Task =
An exact transcription is needed of the lines below from the one with "The image size is (560, 625)." through the one with "the search magnifier", with no other lines and no pictures.

=== Data for the task ===

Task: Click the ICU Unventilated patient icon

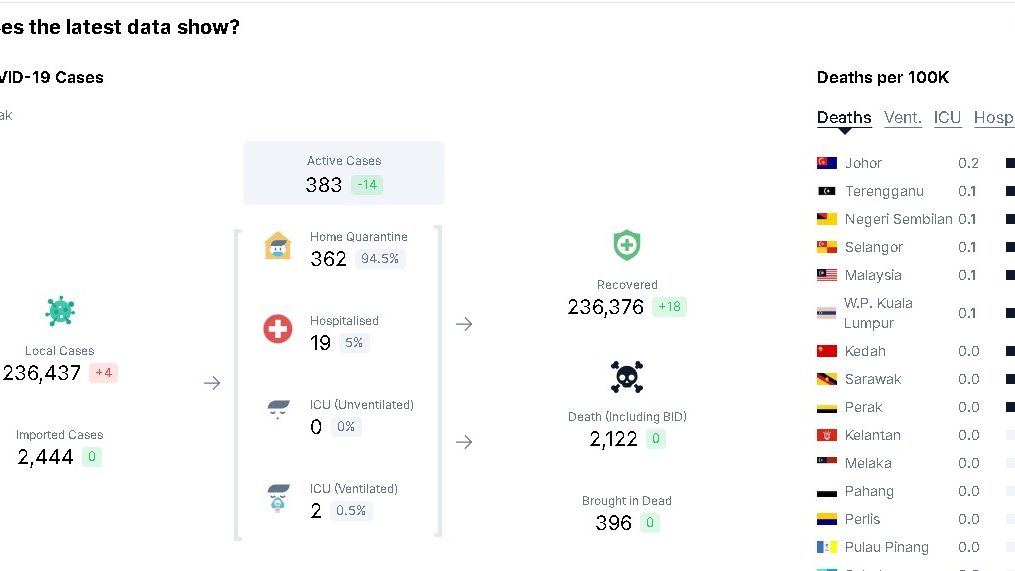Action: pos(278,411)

===
=== Data for the task ===

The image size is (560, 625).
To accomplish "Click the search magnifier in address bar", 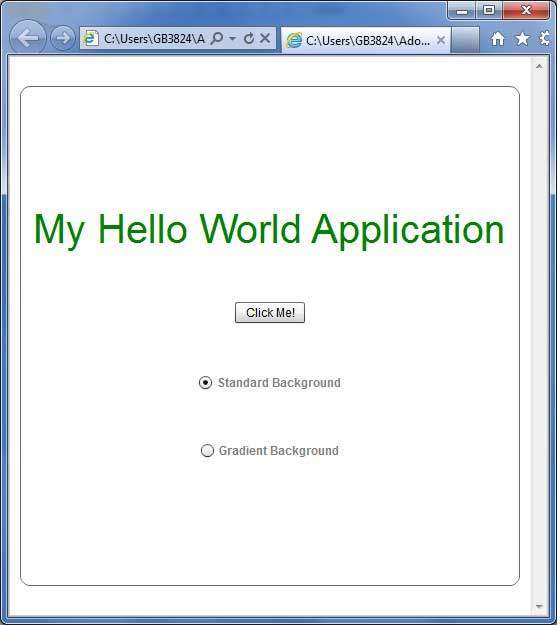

===
=== Data for the task ===

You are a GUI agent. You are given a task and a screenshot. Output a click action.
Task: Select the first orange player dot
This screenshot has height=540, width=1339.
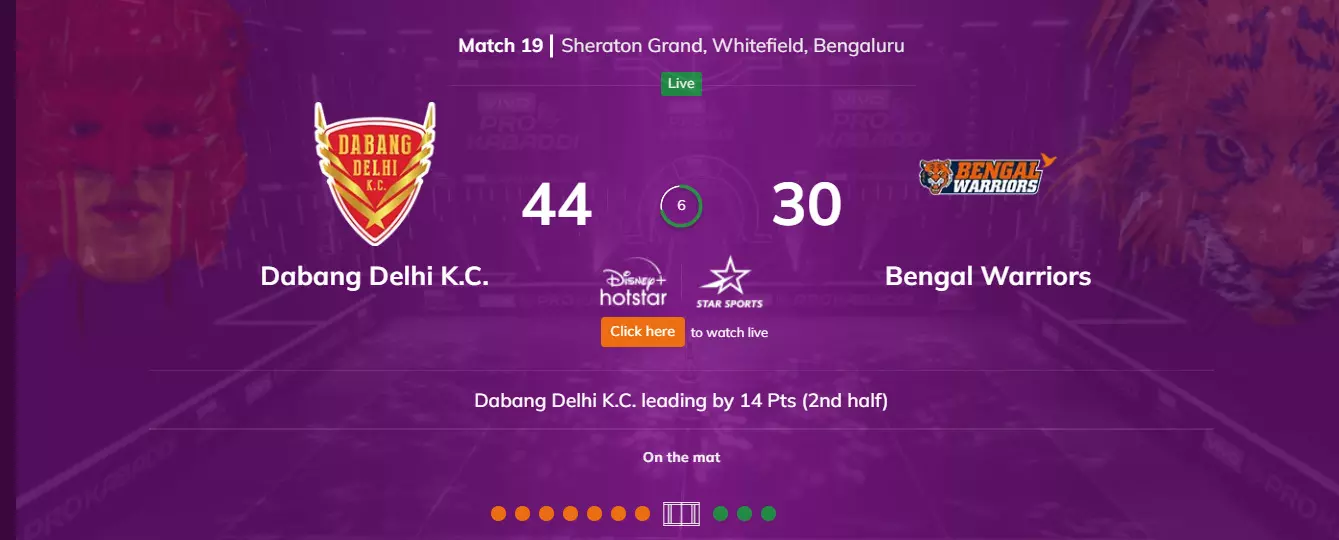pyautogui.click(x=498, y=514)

===

Reply to the exercise =
The image size is (560, 625).
To accomplish "Click the search magnifier in address bar", 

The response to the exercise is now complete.